Extracellular vesicle-enriched secretome of adipose-derived stem cells upregulates clusterin to alleviate doxorubicin-induced apoptosis in cardiomyocytes.

Doxorubicin (DOX) is a potent chemotherapeutic widely used against various cancers, but its clinical application is limited by DOX-induced cardiotoxicity (DIC). This study explored the cardioprotective potential of extracellular vesicle-enriched secretome derived from adipose stem cells (EVS(ASC)) in mitigating DOX-induced apoptosis in cardiomyocytes. Adipose-derived stem cells were cultured, and their conditioned medium and extraceullular vesicles were isolated and characterized according to the Minimal Information for Studies of Extracellular Vesicles 2023 guidelines.
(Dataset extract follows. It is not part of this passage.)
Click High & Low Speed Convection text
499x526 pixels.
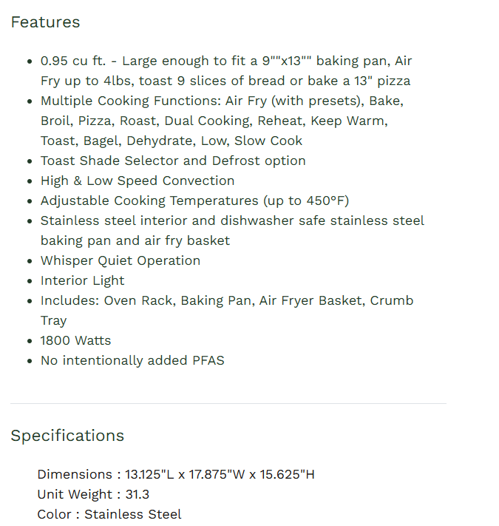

HL-1 cardiomyocytes were pretreated with EVS(ASC) before exposure to 1 µM DOX. Cell viability was assessed via the cell counting kit-8 assay, while apoptosis markers and survival mediators were evaluated through Western blotting. RNA sequencing identified differentially expressed genes, including clusterin (Clu), which was further quantified using an enzyme-linked immunosorbent assay. The functional role of clusterin was validated through siRNA-mediated knockdown. EVS(ASC) significantly improved cell viability in DOX-exposed cardiomyocytes and reduced the cleaved caspase-3 to procaspase-3 ratio. Clusterin expression was highest in EVS(ASC)-treated cells, and its knockdown markedly increased caspase-3 cleavage, confirming its pivotal role in cardioprotection. Moreover, EVS(ASC) enhanced the phosphorylation of AKT, Bcl2-associated agonist of cell death, and glycogen synthase kinase-3β, implicating PI3K/AKT pathway activation in clusterin upregulation and anti-apoptotic effects. These findings demonstrate that EVS(ASC) mitigates DOX-induced apoptosis in cardiomyocytes through clusterin upregulation and PI3K/AKT pathway activation. Clusterin is identified as a potential biomarker for evaluating EVS(ASC) efficacy. While EVS(ASC) shows promise as a cardioprotective strategy against DIC, further studies are needed to optimize its therapeutic safety by addressing potential oncogenic risks.